§ **TO DO**: Lay out every line of the entries below as a JSON list of strings, one string per line and in the same order, leaving out blank lines.

** START DATA SHOWN **

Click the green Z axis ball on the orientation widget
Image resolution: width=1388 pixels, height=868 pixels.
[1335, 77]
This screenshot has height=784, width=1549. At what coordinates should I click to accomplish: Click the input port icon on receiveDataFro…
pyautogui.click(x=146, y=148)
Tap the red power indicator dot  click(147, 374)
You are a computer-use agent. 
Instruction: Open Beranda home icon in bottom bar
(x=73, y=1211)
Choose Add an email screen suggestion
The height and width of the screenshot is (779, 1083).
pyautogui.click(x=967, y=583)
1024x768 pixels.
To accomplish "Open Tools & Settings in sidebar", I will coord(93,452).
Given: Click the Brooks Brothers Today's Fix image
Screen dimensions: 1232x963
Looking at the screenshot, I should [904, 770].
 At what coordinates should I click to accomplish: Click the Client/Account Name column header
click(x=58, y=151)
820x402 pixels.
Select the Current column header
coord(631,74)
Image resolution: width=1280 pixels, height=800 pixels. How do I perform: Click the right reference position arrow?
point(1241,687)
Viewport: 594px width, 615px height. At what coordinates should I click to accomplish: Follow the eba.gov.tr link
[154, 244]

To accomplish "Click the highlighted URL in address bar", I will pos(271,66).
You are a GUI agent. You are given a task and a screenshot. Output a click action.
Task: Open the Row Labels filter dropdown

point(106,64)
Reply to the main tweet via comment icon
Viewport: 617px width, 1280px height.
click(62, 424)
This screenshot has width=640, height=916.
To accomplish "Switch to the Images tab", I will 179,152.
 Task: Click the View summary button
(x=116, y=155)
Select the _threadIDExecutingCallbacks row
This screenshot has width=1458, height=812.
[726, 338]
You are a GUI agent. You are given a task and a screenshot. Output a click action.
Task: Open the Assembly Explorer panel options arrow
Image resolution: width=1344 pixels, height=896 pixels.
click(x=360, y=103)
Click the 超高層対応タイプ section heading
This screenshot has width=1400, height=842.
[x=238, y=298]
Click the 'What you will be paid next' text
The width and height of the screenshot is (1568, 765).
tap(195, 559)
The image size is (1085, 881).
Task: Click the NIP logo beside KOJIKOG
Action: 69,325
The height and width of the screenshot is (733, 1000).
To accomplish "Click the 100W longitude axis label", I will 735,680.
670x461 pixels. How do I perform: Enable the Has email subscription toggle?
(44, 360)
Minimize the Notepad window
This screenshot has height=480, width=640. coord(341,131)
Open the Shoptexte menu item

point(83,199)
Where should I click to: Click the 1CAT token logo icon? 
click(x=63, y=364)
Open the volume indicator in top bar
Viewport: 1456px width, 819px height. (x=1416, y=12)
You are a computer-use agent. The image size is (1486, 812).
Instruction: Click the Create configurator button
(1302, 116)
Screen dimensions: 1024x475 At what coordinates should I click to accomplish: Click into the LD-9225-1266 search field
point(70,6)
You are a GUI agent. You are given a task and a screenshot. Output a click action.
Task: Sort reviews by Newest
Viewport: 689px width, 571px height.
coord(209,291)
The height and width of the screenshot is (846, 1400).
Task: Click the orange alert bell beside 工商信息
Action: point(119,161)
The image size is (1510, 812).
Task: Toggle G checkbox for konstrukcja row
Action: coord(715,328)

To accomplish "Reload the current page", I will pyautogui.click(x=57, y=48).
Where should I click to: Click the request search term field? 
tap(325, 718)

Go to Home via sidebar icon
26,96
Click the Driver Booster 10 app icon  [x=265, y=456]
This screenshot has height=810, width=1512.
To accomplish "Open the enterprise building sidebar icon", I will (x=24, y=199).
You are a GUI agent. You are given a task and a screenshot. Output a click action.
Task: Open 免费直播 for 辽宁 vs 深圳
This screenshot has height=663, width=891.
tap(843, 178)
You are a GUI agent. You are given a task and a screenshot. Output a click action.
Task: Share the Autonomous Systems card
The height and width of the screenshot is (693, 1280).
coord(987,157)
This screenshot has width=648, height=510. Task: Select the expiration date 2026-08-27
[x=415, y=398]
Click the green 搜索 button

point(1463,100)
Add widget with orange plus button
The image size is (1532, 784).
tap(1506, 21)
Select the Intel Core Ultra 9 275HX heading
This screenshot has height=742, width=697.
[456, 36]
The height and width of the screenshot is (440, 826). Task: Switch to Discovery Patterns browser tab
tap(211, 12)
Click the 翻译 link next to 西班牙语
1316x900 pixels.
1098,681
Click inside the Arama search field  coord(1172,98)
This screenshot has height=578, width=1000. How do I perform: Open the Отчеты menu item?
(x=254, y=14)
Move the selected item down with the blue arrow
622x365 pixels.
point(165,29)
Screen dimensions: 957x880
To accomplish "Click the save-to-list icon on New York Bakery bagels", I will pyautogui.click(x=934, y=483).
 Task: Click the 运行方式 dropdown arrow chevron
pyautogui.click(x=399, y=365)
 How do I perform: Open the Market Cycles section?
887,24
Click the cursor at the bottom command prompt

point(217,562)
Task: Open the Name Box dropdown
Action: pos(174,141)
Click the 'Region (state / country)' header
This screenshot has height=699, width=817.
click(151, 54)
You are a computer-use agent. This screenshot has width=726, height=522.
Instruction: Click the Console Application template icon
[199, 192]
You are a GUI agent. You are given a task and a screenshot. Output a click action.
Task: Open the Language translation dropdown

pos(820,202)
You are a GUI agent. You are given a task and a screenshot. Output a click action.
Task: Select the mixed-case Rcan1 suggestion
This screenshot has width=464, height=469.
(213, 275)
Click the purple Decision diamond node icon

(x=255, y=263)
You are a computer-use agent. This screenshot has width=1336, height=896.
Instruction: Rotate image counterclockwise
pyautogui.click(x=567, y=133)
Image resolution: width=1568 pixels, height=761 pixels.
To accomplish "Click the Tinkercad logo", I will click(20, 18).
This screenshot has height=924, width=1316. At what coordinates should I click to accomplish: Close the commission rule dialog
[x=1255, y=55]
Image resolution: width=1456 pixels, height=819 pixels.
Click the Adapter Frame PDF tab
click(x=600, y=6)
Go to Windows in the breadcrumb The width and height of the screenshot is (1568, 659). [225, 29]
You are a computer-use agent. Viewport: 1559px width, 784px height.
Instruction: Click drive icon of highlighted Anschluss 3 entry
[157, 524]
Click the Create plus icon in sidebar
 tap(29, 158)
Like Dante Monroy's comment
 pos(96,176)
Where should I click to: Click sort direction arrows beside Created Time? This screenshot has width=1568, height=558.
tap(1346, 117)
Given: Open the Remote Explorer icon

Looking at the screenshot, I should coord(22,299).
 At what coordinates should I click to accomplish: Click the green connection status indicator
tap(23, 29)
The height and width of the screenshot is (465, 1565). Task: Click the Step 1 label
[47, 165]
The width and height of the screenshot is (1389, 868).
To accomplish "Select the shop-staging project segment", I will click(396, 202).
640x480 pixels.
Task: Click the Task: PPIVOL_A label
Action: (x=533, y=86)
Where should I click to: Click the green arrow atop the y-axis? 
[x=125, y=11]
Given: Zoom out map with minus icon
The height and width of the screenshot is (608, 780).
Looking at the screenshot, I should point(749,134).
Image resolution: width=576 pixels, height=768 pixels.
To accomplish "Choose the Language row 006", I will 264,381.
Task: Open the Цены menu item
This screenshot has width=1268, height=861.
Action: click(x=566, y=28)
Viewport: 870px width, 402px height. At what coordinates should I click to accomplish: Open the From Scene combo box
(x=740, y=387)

** END DATA SHOWN **

§ **SOLUTION TO THIS PROBLEM**:
[
  "Click the green Z axis ball on the orientation widget",
  "Image resolution: width=1388 pixels, height=868 pixels.",
  "[1335, 77]",
  "This screenshot has height=784, width=1549. At what coordinates should I click to accomplish: Click the input port icon on receiveDataFro…",
  "pyautogui.click(x=146, y=148)",
  "Tap the red power indicator dot  click(147, 374)",
  "You are a computer-use agent. ",
  "Instruction: Open Beranda home icon in bottom bar",
  "(x=73, y=1211)",
  "Choose Add an email screen suggestion",
  "The height and width of the screenshot is (779, 1083).",
  "pyautogui.click(x=967, y=583)",
  "1024x768 pixels.",
  "To accomplish \"Open Tools & Settings in sidebar\", I will coord(93,452).",
  "Given: Click the Brooks Brothers Today's Fix image",
  "Screen dimensions: 1232x963",
  "Looking at the screenshot, I should [904, 770].",
  " At what coordinates should I click to accomplish: Click the Client/Account Name column header",
  "click(x=58, y=151)",
  "820x402 pixels.",
  "Select the Current column header",
  "coord(631,74)",
  "Image resolution: width=1280 pixels, height=800 pixels. How do I perform: Click the right reference position arrow?",
  "point(1241,687)",
  "Viewport: 594px width, 615px height. At what coordinates should I click to accomplish: Follow the eba.gov.tr link",
  "[154, 244]",
  "To accomplish \"Click the highlighted URL in address bar\", I will pos(271,66).",
  "You are a GUI agent. You are given a task and a screenshot. Output a click action.",
  "Task: Open the Row Labels filter dropdown",
  "point(106,64)",
  "Reply to the main tweet via comment icon",
  "Viewport: 617px width, 1280px height.",
  "click(62, 424)",
  "This screenshot has width=640, height=916.",
  "To accomplish \"Switch to the Images tab\", I will 179,152.",
  " Task: Click the View summary button",
  "(x=116, y=155)",
  "Select the _threadIDExecutingCallbacks row",
  "This screenshot has width=1458, height=812.",
  "[726, 338]",
  "You are a GUI agent. You are given a task and a screenshot. Output a click action.",
  "Task: Open the Assembly Explorer panel options arrow",
  "Image resolution: width=1344 pixels, height=896 pixels.",
  "click(x=360, y=103)",
  "Click the 超高層対応タイプ section heading",
  "This screenshot has width=1400, height=842.",
  "[x=238, y=298]",
  "Click the 'What you will be paid next' text",
  "The width and height of the screenshot is (1568, 765).",
  "tap(195, 559)",
  "The image size is (1085, 881).",
  "Task: Click the NIP logo beside KOJIKOG",
  "Action: 69,325",
  "The height and width of the screenshot is (733, 1000).",
  "To accomplish \"Click the 100W longitude axis label\", I will 735,680.",
  "670x461 pixels. How do I perform: Enable the Has email subscription toggle?",
  "(44, 360)",
  "Minimize the Notepad window",
  "This screenshot has height=480, width=640. coord(341,131)",
  "Open the Shoptexte menu item",
  "point(83,199)",
  "Where should I click to: Click the 1CAT token logo icon? ",
  "click(x=63, y=364)",
  "Open the volume indicator in top bar",
  "Viewport: 1456px width, 819px height. (x=1416, y=12)",
  "You are a computer-use agent. The image size is (1486, 812).",
  "Instruction: Click the Create configurator button",
  "(1302, 116)",
  "Screen dimensions: 1024x475 At what coordinates should I click to accomplish: Click into the LD-9225-1266 search field",
  "point(70,6)",
  "You are a GUI agent. You are given a task and a screenshot. Output a click action.",
  "Task: Sort reviews by Newest",
  "Viewport: 689px width, 571px height.",
  "coord(209,291)",
  "The height and width of the screenshot is (846, 1400).",
  "Task: Click the orange alert bell beside 工商信息",
  "Action: point(119,161)",
  "The image size is (1510, 812).",
  "Task: Toggle G checkbox for konstrukcja row",
  "Action: coord(715,328)",
  "To accomplish \"Reload the current page\", I will pyautogui.click(x=57, y=48).",
  "Where should I click to: Click the request search term field? ",
  "tap(325, 718)",
  "Go to Home via sidebar icon",
  "26,96",
  "Click the Driver Booster 10 app icon  [x=265, y=456]",
  "This screenshot has height=810, width=1512.",
  "To accomplish \"Open the enterprise building sidebar icon\", I will (x=24, y=199).",
  "You are a GUI agent. You are given a task and a screenshot. Output a click action.",
  "Task: Open 免费直播 for 辽宁 vs 深圳",
  "This screenshot has height=663, width=891.",
  "tap(843, 178)",
  "You are a GUI agent. You are given a task and a screenshot. Output a click action.",
  "Task: Share the Autonomous Systems card",
  "The height and width of the screenshot is (693, 1280).",
  "coord(987,157)",
  "This screenshot has width=648, height=510. Task: Select the expiration date 2026-08-27",
  "[x=415, y=398]",
  "Click the green 搜索 button",
  "point(1463,100)",
  "Add widget with orange plus button",
  "The image size is (1532, 784).",
  "tap(1506, 21)",
  "Select the Intel Core Ultra 9 275HX heading",
  "This screenshot has height=742, width=697.",
  "[456, 36]",
  "The height and width of the screenshot is (440, 826). Task: Switch to Discovery Patterns browser tab",
  "tap(211, 12)",
  "Click the 翻译 link next to 西班牙语",
  "1316x900 pixels.",
  "1098,681",
  "Click inside the Arama search field  coord(1172,98)",
  "This screenshot has height=578, width=1000. How do I perform: Open the Отчеты menu item?",
  "(x=254, y=14)",
  "Move the selected item down with the blue arrow",
  "622x365 pixels.",
  "point(165,29)",
  "Screen dimensions: 957x880",
  "To accomplish \"Click the save-to-list icon on New York Bakery bagels\", I will pyautogui.click(x=934, y=483).",
  " Task: Click the 运行方式 dropdown arrow chevron",
  "pyautogui.click(x=399, y=365)",
  " How do I perform: Open the Market Cycles section?",
  "887,24",
  "Click the cursor at the bottom command prompt",
  "point(217,562)",
  "Task: Open the Name Box dropdown",
  "Action: pos(174,141)",
  "Click the 'Region (state / country)' header",
  "This screenshot has height=699, width=817.",
  "click(151, 54)",
  "You are a computer-use agent. This screenshot has width=726, height=522.",
  "Instruction: Click the Console Application template icon",
  "[199, 192]",
  "You are a GUI agent. You are given a task and a screenshot. Output a click action.",
  "Task: Open the Language translation dropdown",
  "pos(820,202)",
  "You are a GUI agent. You are given a task and a screenshot. Output a click action.",
  "Task: Select the mixed-case Rcan1 suggestion",
  "This screenshot has width=464, height=469.",
  "(213, 275)",
  "Click the purple Decision diamond node icon",
  "(x=255, y=263)",
  "You are a computer-use agent. This screenshot has width=1336, height=896.",
  "Instruction: Rotate image counterclockwise",
  "pyautogui.click(x=567, y=133)",
  "Image resolution: width=1568 pixels, height=761 pixels.",
  "To accomplish \"Click the Tinkercad logo\", I will click(20, 18).",
  "This screenshot has height=924, width=1316. At what coordinates should I click to accomplish: Close the commission rule dialog",
  "[x=1255, y=55]",
  "Image resolution: width=1456 pixels, height=819 pixels.",
  "Click the Adapter Frame PDF tab",
  "click(x=600, y=6)",
  "Go to Windows in the breadcrumb The width and height of the screenshot is (1568, 659). [225, 29]",
  "You are a computer-use agent. Viewport: 1559px width, 784px height.",
  "Instruction: Click drive icon of highlighted Anschluss 3 entry",
  "[157, 524]",
  "Click the Create plus icon in sidebar",
  " tap(29, 158)",
  "Like Dante Monroy's comment",
  " pos(96,176)",
  "Where should I click to: Click sort direction arrows beside Created Time? This screenshot has width=1568, height=558.",
  "tap(1346, 117)",
  "Given: Open the Remote Explorer icon",
  "Looking at the screenshot, I should coord(22,299).",
  " At what coordinates should I click to accomplish: Click the green connection status indicator",
  "tap(23, 29)",
  "The height and width of the screenshot is (465, 1565). Task: Click the Step 1 label",
  "[47, 165]",
  "The width and height of the screenshot is (1389, 868).",
  "To accomplish \"Select the shop-staging project segment\", I will click(396, 202).",
  "640x480 pixels.",
  "Task: Click the Task: PPIVOL_A label",
  "Action: (x=533, y=86)",
  "Where should I click to: Click the green arrow atop the y-axis? ",
  "[x=125, y=11]",
  "Given: Zoom out map with minus icon",
  "The height and width of the screenshot is (608, 780).",
  "Looking at the screenshot, I should point(749,134).",
  "Image resolution: width=576 pixels, height=768 pixels.",
  "To accomplish \"Choose the Language row 006\", I will 264,381.",
  "Task: Open the Цены menu item",
  "This screenshot has width=1268, height=861.",
  "Action: click(x=566, y=28)",
  "Viewport: 870px width, 402px height. At what coordinates should I click to accomplish: Open the From Scene combo box",
  "(x=740, y=387)"
]